Ada pula yang kesulitan mengelola usaha karena masih dikerjakan sendiri. Ingin memiliki karyawan, namun penghasilan masih belum stabil.

Ada juga yang kendalanya terletak pada pelaku usaha itu sendiri, sembrono mengambil keputusan, emosional, hingga mencampur-adukkan urusan usaha dengan rumah tangga.

***

Dalam usaha, kata cuan sudah pasti menjadi tujuan setiap pelaku usaha, baik sebagai pemilik maupun sebagai karyawan. Hal tersebut seringkali melatarbelakangi adanya pengusaha yang semena-mena terhadap karyawan, dalihnya “kamu kan dibayar.

Sementara dari sisi karyawan, biasanya pasrah-pasrah saja, “yang penting dibayar.” Padahal semestinya hubungan pengusaha dan karyawan tidak sebatas itu.

Berkenaan dengan itu, tak jarang kita menemui pengusaha yang sering mengganti-ganti karyawan. Begitu merasa tidak cocok, ia tak segan segera mengganti dengan karyawan baru. Ada yang memecat dengan tiba-tiba, ada pula yang menggunakan trik.

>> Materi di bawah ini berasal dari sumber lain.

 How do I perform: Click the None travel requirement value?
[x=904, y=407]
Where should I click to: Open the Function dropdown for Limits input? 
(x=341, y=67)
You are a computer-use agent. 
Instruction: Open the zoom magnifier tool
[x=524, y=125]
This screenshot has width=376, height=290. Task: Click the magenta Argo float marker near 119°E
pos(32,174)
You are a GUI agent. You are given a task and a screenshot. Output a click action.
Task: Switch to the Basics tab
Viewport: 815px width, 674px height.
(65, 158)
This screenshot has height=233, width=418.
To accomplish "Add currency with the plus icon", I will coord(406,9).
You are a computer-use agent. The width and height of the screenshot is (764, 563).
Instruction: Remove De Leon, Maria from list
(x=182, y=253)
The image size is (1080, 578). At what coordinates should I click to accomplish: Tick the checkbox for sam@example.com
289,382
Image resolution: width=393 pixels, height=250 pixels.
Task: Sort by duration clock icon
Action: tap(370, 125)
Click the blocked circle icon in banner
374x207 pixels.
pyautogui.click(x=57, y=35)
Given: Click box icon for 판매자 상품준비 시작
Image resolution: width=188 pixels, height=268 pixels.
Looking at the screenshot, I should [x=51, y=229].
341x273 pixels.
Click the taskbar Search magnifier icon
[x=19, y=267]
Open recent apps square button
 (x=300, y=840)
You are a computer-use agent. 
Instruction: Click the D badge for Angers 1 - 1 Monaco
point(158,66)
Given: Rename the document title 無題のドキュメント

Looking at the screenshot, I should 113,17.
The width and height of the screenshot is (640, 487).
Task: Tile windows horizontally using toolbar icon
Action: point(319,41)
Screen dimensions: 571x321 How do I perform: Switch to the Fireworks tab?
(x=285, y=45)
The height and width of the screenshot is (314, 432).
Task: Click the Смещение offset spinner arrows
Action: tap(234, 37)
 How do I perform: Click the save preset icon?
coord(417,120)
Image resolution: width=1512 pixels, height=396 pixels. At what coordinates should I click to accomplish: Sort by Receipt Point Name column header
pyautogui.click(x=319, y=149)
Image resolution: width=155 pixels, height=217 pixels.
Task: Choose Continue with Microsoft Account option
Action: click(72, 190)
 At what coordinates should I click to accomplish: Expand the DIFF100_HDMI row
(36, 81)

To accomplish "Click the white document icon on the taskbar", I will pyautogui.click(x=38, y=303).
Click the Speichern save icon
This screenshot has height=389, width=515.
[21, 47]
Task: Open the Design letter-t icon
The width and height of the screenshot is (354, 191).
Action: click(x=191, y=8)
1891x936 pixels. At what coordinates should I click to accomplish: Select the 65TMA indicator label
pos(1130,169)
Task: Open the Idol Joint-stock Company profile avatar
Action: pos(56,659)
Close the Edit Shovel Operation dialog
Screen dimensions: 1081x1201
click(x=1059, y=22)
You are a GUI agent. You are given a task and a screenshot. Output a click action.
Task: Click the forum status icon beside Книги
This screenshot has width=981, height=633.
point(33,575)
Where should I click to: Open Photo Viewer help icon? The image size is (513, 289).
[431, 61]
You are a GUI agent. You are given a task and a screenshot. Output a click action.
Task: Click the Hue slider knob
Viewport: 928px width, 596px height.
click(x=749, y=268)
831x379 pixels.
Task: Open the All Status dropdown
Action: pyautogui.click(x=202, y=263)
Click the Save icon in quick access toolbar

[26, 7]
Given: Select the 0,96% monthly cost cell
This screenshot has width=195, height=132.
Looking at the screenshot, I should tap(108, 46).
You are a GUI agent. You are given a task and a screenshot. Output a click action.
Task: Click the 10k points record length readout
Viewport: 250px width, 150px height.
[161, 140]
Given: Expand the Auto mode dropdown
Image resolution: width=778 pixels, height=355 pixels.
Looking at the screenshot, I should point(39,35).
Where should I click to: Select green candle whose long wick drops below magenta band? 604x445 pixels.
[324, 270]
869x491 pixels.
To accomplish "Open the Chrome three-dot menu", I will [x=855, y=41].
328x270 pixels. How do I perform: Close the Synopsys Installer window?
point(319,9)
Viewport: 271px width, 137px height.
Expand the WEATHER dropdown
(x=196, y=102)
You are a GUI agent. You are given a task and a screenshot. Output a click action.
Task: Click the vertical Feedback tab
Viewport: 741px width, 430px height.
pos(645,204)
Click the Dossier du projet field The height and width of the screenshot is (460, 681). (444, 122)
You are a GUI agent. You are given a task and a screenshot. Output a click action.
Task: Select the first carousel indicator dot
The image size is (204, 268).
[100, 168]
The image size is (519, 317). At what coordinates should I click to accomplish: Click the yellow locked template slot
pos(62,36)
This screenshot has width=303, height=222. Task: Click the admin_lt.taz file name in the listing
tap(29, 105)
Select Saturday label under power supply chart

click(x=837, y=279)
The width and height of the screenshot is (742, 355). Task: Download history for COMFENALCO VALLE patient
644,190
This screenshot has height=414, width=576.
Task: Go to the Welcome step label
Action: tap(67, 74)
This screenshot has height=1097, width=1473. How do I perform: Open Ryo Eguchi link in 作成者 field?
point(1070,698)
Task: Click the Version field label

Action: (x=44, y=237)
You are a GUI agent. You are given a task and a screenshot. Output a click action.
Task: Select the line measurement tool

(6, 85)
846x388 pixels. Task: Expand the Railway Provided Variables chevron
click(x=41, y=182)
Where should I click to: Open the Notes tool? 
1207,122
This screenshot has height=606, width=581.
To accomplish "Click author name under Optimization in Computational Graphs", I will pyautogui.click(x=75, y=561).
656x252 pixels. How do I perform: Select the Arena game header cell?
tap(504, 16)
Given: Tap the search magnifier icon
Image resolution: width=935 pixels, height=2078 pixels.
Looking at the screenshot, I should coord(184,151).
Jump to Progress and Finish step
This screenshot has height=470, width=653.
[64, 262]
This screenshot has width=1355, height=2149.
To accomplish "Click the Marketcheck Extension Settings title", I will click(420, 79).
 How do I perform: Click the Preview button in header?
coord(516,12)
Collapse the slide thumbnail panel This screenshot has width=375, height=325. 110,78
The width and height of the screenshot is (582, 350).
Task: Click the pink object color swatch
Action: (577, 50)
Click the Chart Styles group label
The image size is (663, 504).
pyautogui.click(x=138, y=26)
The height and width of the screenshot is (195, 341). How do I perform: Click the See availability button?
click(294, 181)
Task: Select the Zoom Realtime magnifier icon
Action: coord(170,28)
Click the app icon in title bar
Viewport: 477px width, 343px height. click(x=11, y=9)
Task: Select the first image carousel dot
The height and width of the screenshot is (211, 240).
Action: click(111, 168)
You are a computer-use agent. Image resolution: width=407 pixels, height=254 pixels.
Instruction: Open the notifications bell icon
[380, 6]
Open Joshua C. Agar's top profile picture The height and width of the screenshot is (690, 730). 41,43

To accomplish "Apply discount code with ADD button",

Semisal, dengan meliburkan karyawannya beberapa hari, namun tak diberi kabar lanjutan. Hal ini dilakukan karena merasa tidak cocok, atau bahkan untuk menghindari kewajiban menggaji karyawan.

Ilustrasi: Freepik 
Ilustrasi: Freepik 

Dengan gaji yang tak sampai UMR, jam kerja berlebihan, beban kerja berlapis, serta harus mampu menyenangkan hati pemilik usaha, karyawan masih harus menerima makian dan ancaman dari yang bersangkutan apabila suasana hatinya sedang buruk.

Alhasil, karyawan silih berganti tak bertahan lama.

Padahal, jika kembali pada kata cuan, merekrut karyawan berulang-ulang justru mengurangi efisiensi. Jika dalam beberapa minggu atau bulan harus mengarahkan karyawan lagi dan lagi, hal tersebut akan memakan banyak waktu untuk penyesuaian karyawan baru. Bayangkan jika dalam 3 bulan karyawan harus berganti sebanyak 3 kali, maka selama 3 bulan itu akan terus menjadi masa penyesuaian, akibatnya proses usaha berjalan lambat.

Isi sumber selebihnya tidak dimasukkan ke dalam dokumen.